La muchacha se levantó de la silla con tanto ímpetu que a punto estuvo de tirarla.

—¡Piénsalo! —le rogó, ahogando un susurro—. Sería la excusa perfecta para que te pudieses quedar un poco más en la Atlántida…

El guiño de Alexandra le hizo sentirse más ilusionado que nunca. ¿Le estaba pidiendo que se quedase un tiempo más en la Atlántida? Si así fuese, ¡claro que lo haría! Si participando en esos Juegos podía permanecer un poco más de tiempo en aquel extraño continente, ¡lo haría sin dudarlo!

Aunque la casa era pequeña, Alexandra y su madre le prepararon un lecho donde poder pasar la noche. Tristán no tardó en retirarse a descansar y, ya tumbado, se perdió en alegres pensamientos. ¿Y si, además, ganaba? Ni siquiera sabía en qué consistían los Juegos, pero no estaba de más soñar un poco…

El griterío despertó a Tristán, quien a duras penas pudo despegar sus ojos legañosos. Dormía tan profundamente que se sintió completamente desorientado. Por un instante, había olvidado dónde se encontraba… hasta que la imagen de Alexandra volvió a dibujarse en su mente. ¿Qué hora era? ¿Acaso los habitantes de Nundolt aún seguian manifestándose por la muerte de Fedor IV? ¿No iban a dejarle dormir?

En ese preciso instante, la puerta de la casa se abrió y la luz del sol irrumpió en el salón con tanta fuerza como la propia Alexandra. Apenas pudo percibir que iba vestida con una camisola a juego con sus ojos y unos pantalones ajustados.

—¡Veo que ya te has despertado! —exclamó la muchacha, viendo cómo Tristán se ponía torpemente en pie.

—Como para no hacerlo, con todo ese jaleo… —protestó el italiano, que empezaba a darse cuenta de que ya era de día y que no tenía más remedio que ponerse en marcha.

—¡No es para menos! —soltó Alexandra, sin poder contener la emoción—. Tal y como se rumoreaba, se han presentado oficialmente los Primeros Juegos Atlantes… ¡y dan comienzo dentro de tres días ni más ni menos!

Tristán sacudió la cabeza, sorprendido.

—¿Tres días? —repitió—. En ese caso, no creo que pueda participar…

—¡Te equivocas! —le corrigió Alexandra, dando una sonora palmada—. Cualquier persona está invitada a participar, siempre y cuando formalice la correspondiente inscripción y esté presente el día de la inauguración.

Tristán se cruzó de brazos. Aquello se ponía interesante.

—¿En qué consisten las pruebas, si puede saberse?

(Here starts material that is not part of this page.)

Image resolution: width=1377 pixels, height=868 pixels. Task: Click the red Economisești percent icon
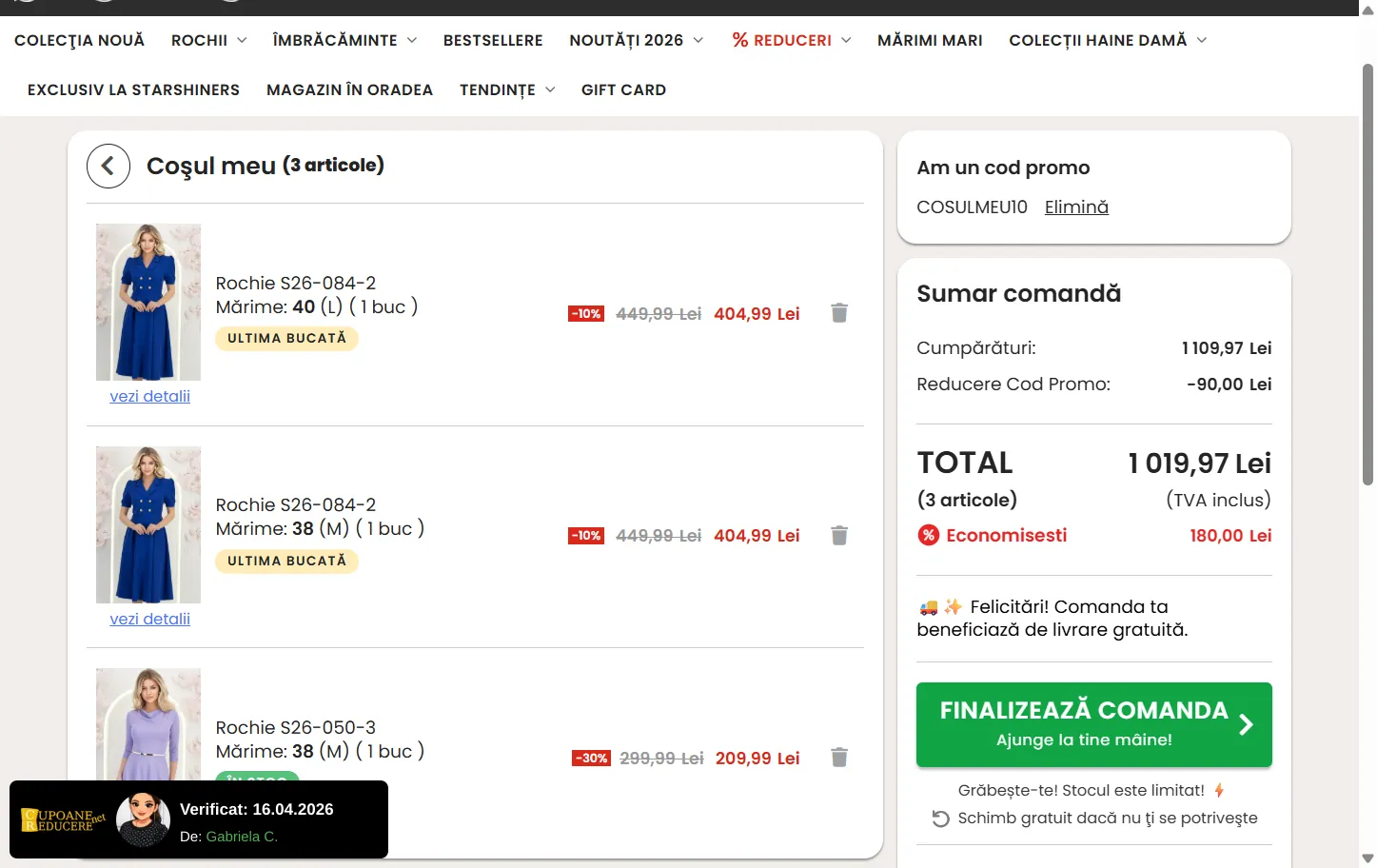coord(928,536)
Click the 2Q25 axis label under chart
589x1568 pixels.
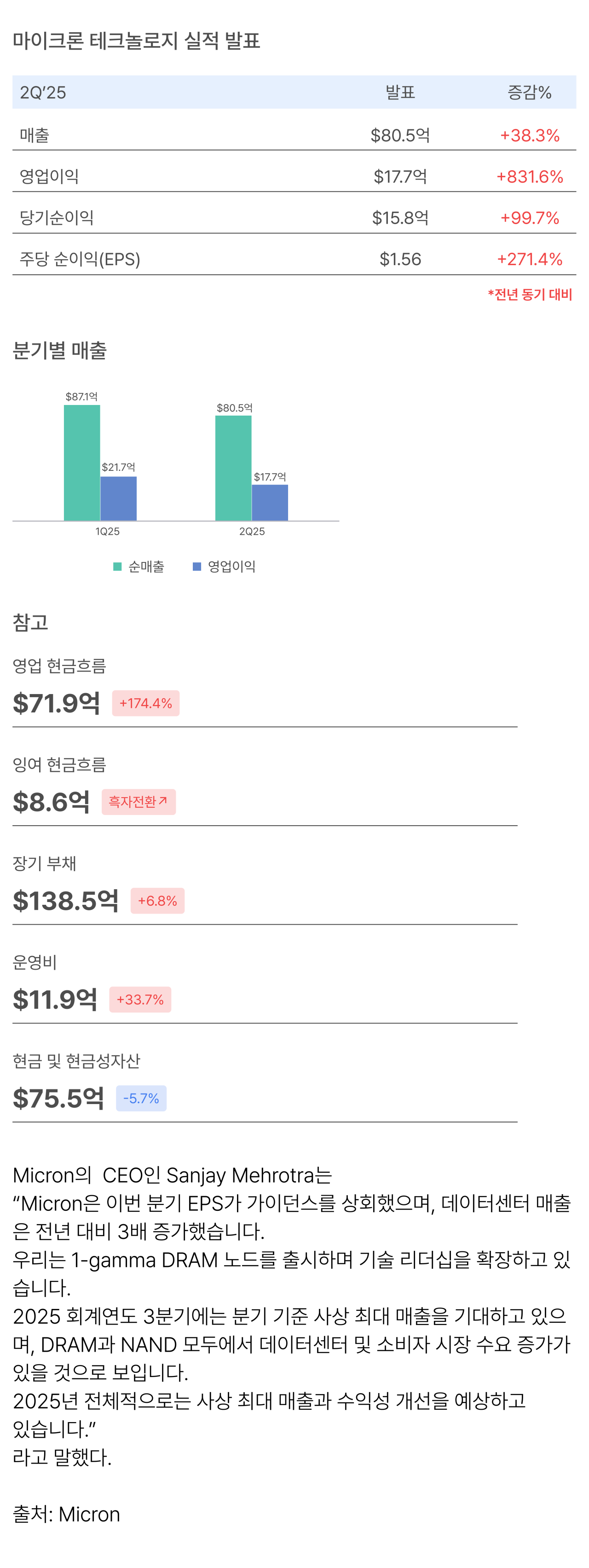tap(252, 532)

—No lo han querido revelar. Solamente han dicho que hay que estar dentro de tres días en la bahía de Kun, una pequeña localidad ubicada en las lagunas de Mneseo, donde tendrá lugar la primera prueba. ¡La expectación va a ser máxima!

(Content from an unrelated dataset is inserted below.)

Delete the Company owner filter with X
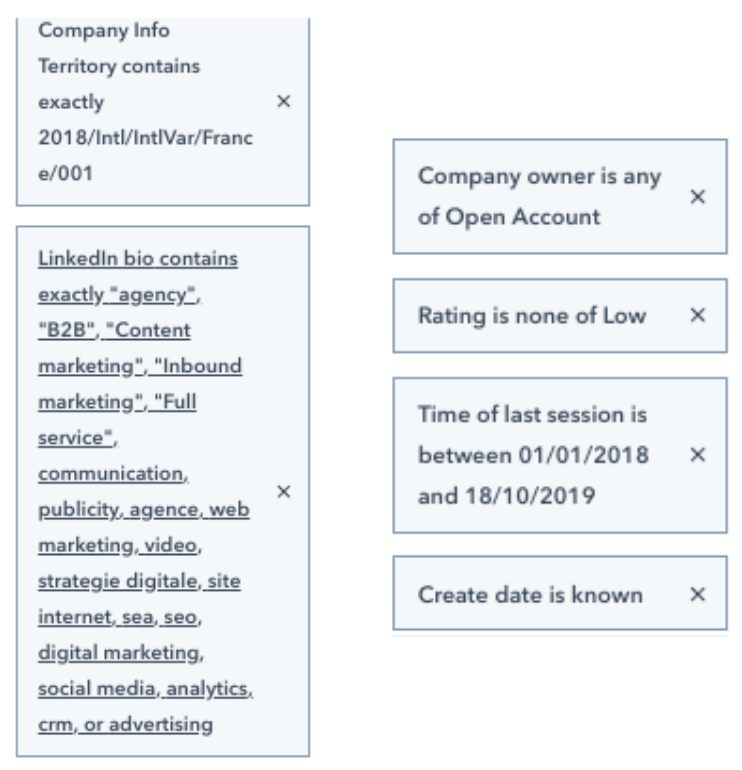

Tristán se pellizcó el labio. Tres días… Tenía tiempo suficiente para llegar hasta aquel lugar. Él tenía buenas aptitudes para el deporte, portaba una magnífica espada y había sido capaz de derrotar una gigantesca serpiente marina, precisamente en Mneseo. ¿Por qué no iba a estar preparado para hacer frente a cualquier tipo de prueba?

—Está bien —asintió el italiano—. Participaré.